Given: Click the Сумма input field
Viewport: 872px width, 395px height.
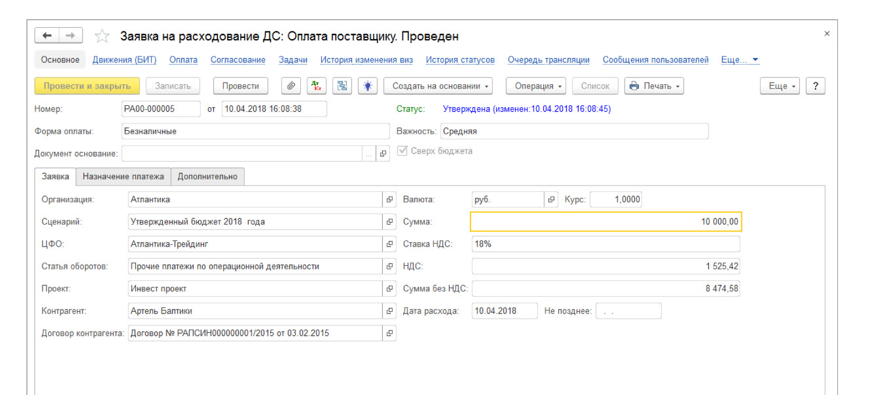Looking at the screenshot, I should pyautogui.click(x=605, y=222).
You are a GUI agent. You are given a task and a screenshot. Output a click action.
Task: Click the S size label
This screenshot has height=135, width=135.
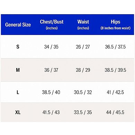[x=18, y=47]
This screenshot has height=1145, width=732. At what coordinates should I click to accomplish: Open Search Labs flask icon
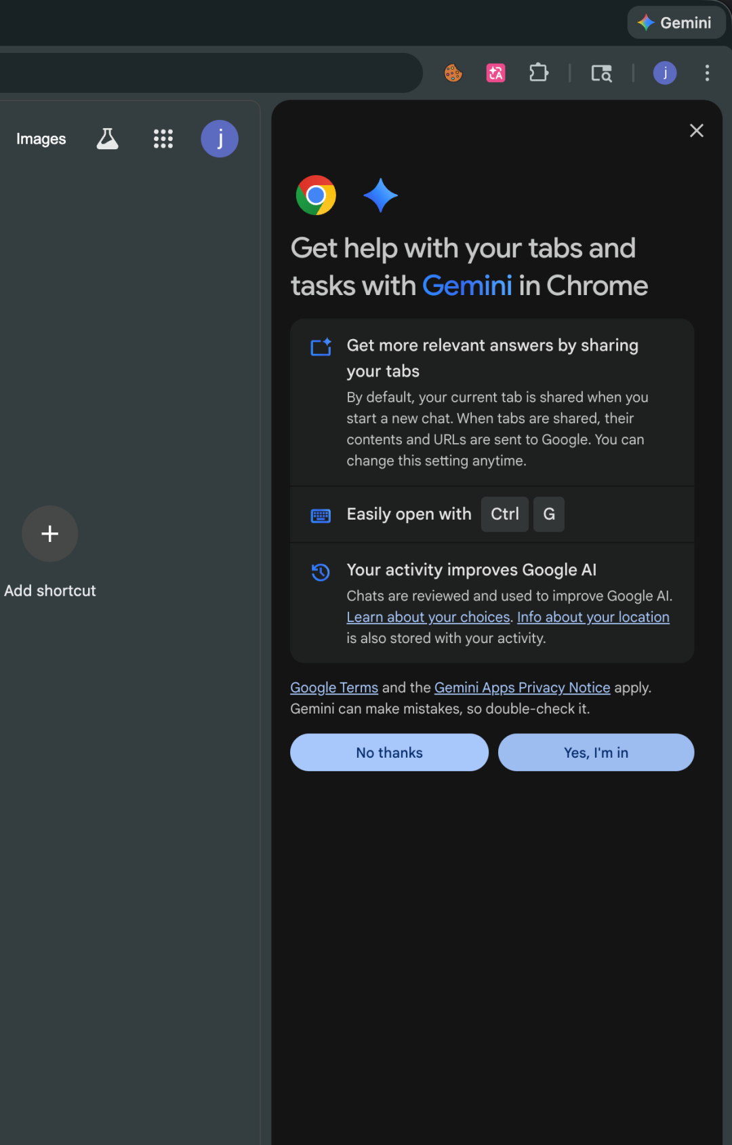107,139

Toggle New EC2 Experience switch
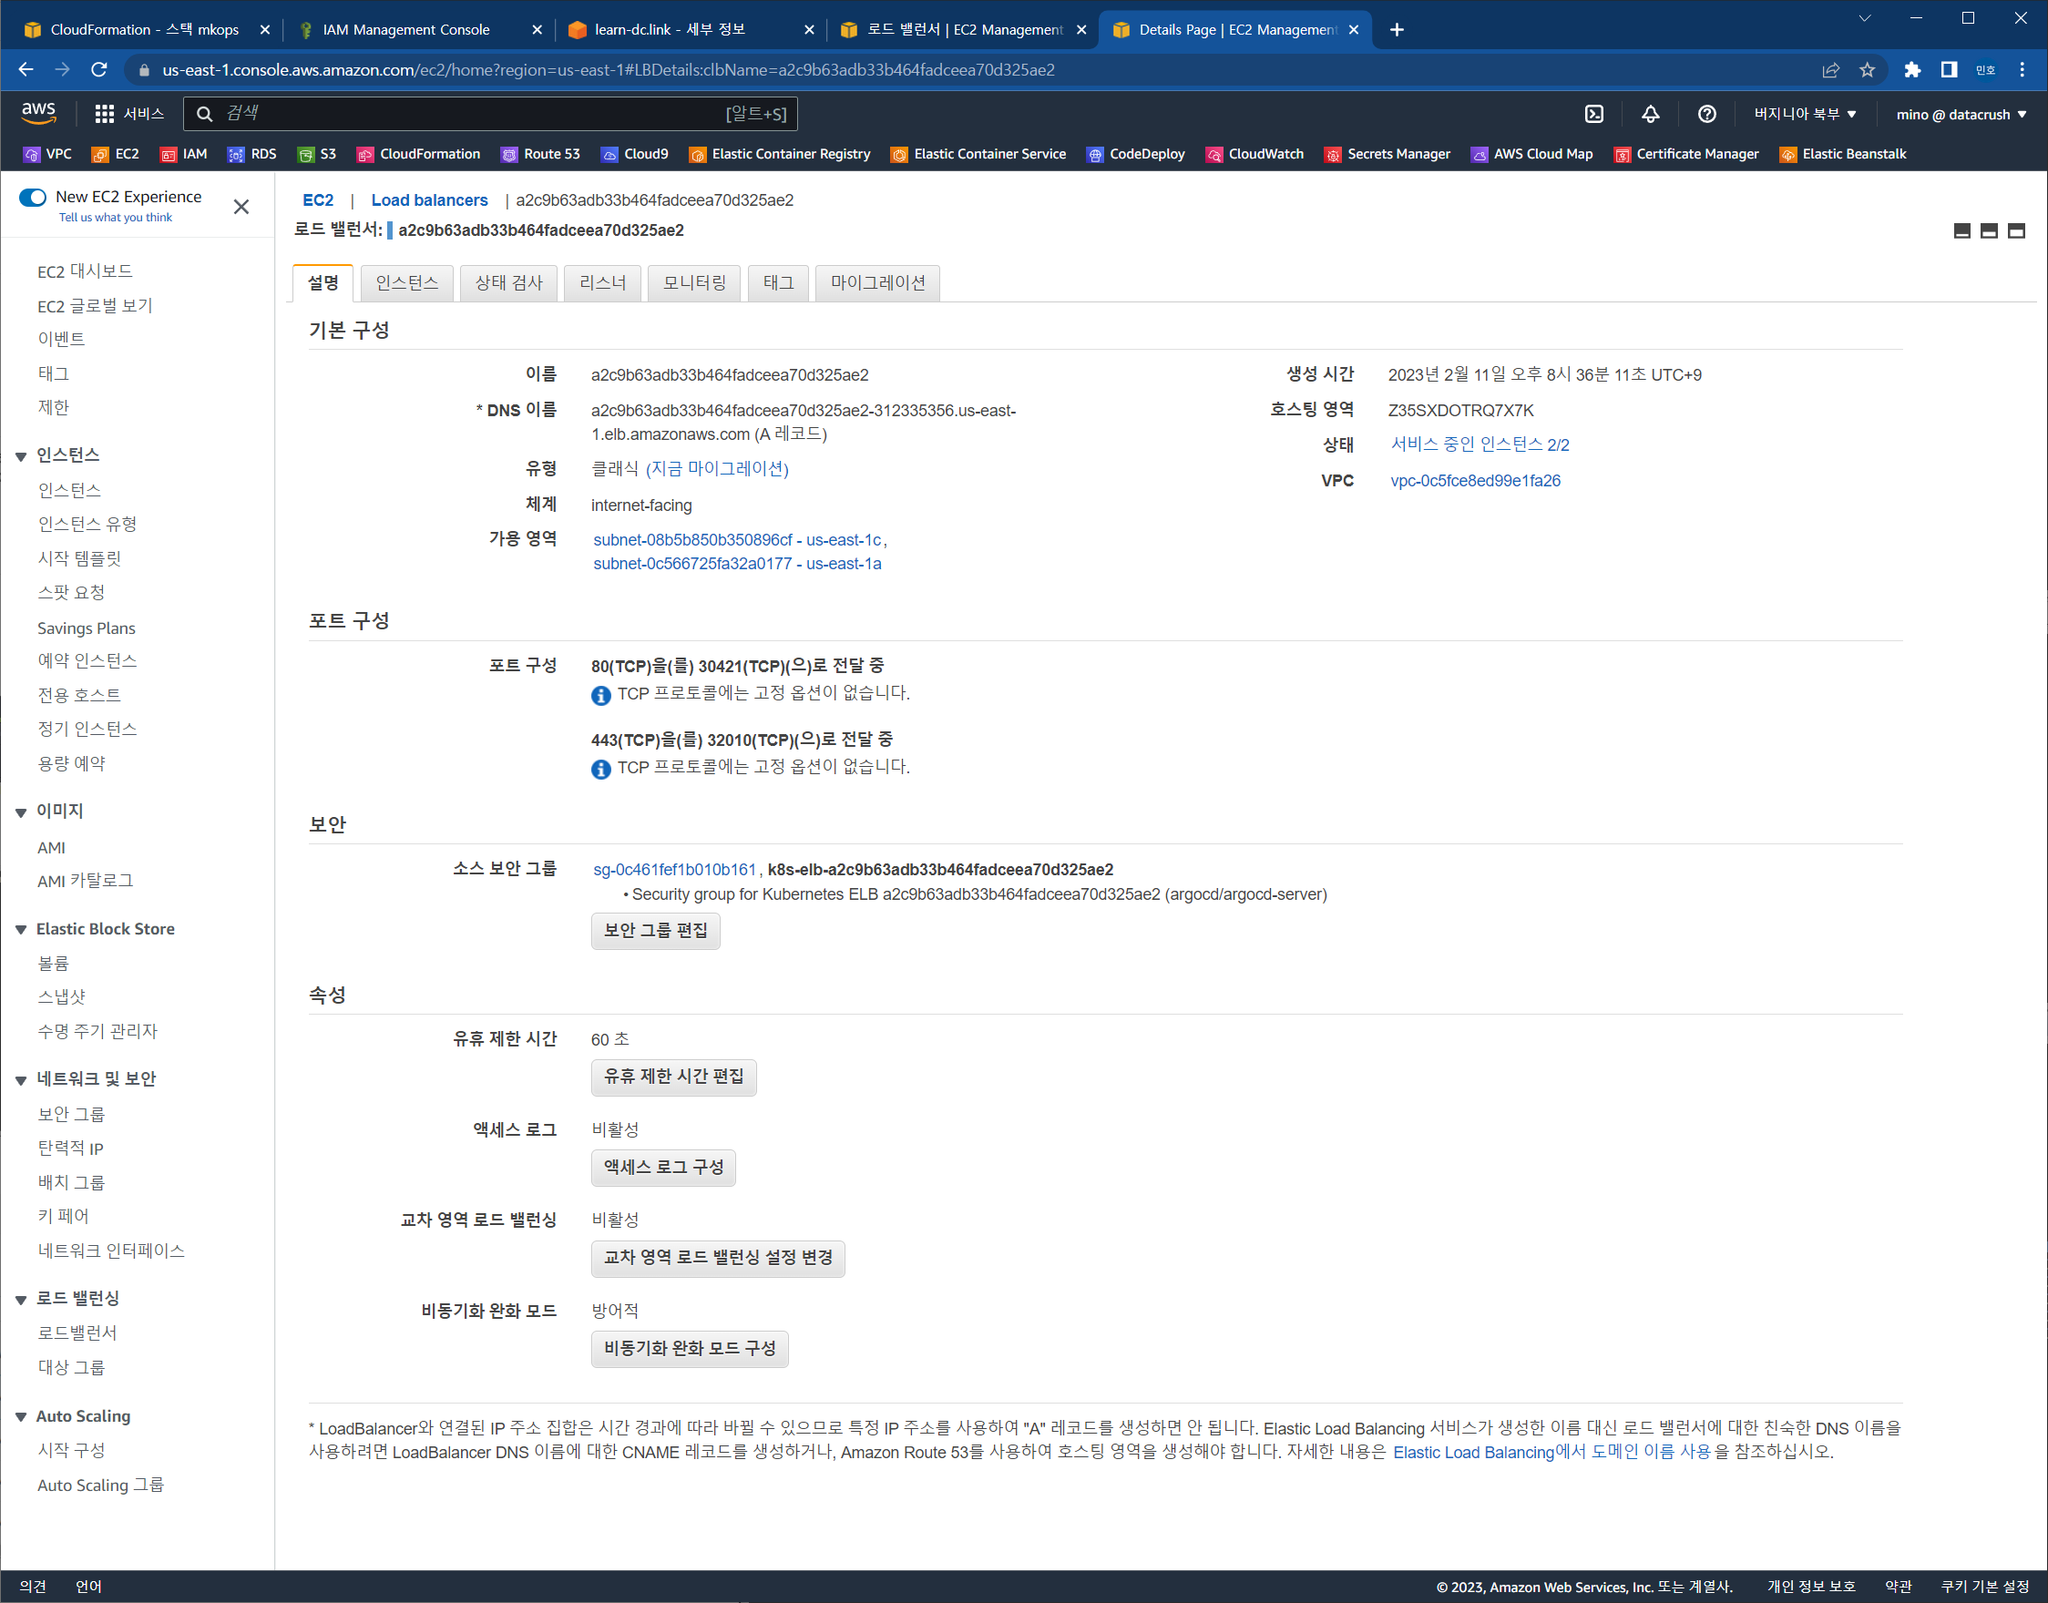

::::

▶ _Objective_: Copy the records word for word, leaving out the pictures.

▶ _Solution to the exercise_:
Given: Click the Сумма input field
Viewport: 872px width, 395px height.
Looking at the screenshot, I should pyautogui.click(x=605, y=222).
You are a GUI agent. You are given a task and a screenshot. Output a click action.
Task: Click the S size label
This screenshot has height=135, width=135.
[x=18, y=47]
This screenshot has height=1145, width=732. At what coordinates should I click to accomplish: Open Search Labs flask icon
107,139

Toggle New EC2 Experience switch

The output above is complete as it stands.